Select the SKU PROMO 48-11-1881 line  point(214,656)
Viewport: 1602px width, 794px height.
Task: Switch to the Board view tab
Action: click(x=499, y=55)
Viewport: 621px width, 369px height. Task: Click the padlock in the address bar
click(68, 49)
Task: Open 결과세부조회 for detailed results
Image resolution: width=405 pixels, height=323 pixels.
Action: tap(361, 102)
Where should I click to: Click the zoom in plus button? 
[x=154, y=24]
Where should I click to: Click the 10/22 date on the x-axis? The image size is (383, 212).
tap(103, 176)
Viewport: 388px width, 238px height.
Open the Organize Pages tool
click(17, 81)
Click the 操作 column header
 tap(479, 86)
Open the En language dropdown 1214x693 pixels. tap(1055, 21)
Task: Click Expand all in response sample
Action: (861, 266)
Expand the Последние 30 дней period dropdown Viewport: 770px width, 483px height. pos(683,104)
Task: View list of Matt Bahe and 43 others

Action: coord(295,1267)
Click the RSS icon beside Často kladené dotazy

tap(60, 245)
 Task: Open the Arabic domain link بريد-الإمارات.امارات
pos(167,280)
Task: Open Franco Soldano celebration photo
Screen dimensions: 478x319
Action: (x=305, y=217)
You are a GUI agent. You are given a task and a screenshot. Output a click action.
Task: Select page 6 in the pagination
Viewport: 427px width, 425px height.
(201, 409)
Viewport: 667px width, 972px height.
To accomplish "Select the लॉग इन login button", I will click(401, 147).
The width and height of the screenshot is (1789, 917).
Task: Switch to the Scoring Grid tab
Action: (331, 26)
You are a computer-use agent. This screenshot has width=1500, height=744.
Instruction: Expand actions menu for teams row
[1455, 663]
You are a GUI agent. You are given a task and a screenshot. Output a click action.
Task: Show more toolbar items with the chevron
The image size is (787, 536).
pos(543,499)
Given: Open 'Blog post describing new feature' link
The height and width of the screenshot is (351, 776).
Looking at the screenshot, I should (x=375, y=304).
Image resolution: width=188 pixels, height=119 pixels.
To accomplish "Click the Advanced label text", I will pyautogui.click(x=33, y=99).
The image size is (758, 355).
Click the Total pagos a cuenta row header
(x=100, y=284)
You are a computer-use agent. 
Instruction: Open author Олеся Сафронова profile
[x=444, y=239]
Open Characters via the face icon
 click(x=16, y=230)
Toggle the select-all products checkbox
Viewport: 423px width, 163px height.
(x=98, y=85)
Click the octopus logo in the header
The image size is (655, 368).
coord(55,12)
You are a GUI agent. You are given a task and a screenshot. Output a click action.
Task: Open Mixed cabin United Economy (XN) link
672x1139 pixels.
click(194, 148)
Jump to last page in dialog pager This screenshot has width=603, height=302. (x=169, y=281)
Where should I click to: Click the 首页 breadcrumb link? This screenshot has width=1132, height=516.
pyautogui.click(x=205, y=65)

---*---

*What the task asks:*
The records above should be printed in full, exactly as they appear.

*Output of the task:*
Select the SKU PROMO 48-11-1881 line  point(214,656)
Viewport: 1602px width, 794px height.
Task: Switch to the Board view tab
Action: click(x=499, y=55)
Viewport: 621px width, 369px height. Task: Click the padlock in the address bar
click(68, 49)
Task: Open 결과세부조회 for detailed results
Image resolution: width=405 pixels, height=323 pixels.
Action: tap(361, 102)
Where should I click to: Click the zoom in plus button? 
[x=154, y=24]
Where should I click to: Click the 10/22 date on the x-axis? The image size is (383, 212).
tap(103, 176)
Viewport: 388px width, 238px height.
Open the Organize Pages tool
click(17, 81)
Click the 操作 column header
 tap(479, 86)
Open the En language dropdown 1214x693 pixels. tap(1055, 21)
Task: Click Expand all in response sample
Action: (861, 266)
Expand the Последние 30 дней period dropdown Viewport: 770px width, 483px height. pos(683,104)
Task: View list of Matt Bahe and 43 others

Action: coord(295,1267)
Click the RSS icon beside Často kladené dotazy

tap(60, 245)
 Task: Open the Arabic domain link بريد-الإمارات.امارات
pos(167,280)
Task: Open Franco Soldano celebration photo
Screen dimensions: 478x319
Action: (x=305, y=217)
You are a GUI agent. You are given a task and a screenshot. Output a click action.
Task: Select page 6 in the pagination
Viewport: 427px width, 425px height.
(201, 409)
Viewport: 667px width, 972px height.
To accomplish "Select the लॉग इन login button", I will click(401, 147).
The width and height of the screenshot is (1789, 917).
Task: Switch to the Scoring Grid tab
Action: (331, 26)
You are a computer-use agent. This screenshot has width=1500, height=744.
Instruction: Expand actions menu for teams row
[1455, 663]
You are a GUI agent. You are given a task and a screenshot. Output a click action.
Task: Show more toolbar items with the chevron
The image size is (787, 536).
pos(543,499)
Given: Open 'Blog post describing new feature' link
The height and width of the screenshot is (351, 776).
Looking at the screenshot, I should (x=375, y=304).
Image resolution: width=188 pixels, height=119 pixels.
To accomplish "Click the Advanced label text", I will pyautogui.click(x=33, y=99).
The image size is (758, 355).
Click the Total pagos a cuenta row header
(x=100, y=284)
You are a computer-use agent. 
Instruction: Open author Олеся Сафронова profile
[x=444, y=239]
Open Characters via the face icon
 click(x=16, y=230)
Toggle the select-all products checkbox
Viewport: 423px width, 163px height.
(x=98, y=85)
Click the octopus logo in the header
The image size is (655, 368).
coord(55,12)
You are a GUI agent. You are given a task and a screenshot. Output a click action.
Task: Open Mixed cabin United Economy (XN) link
672x1139 pixels.
click(194, 148)
Jump to last page in dialog pager This screenshot has width=603, height=302. (x=169, y=281)
Where should I click to: Click the 首页 breadcrumb link? This screenshot has width=1132, height=516.
pyautogui.click(x=205, y=65)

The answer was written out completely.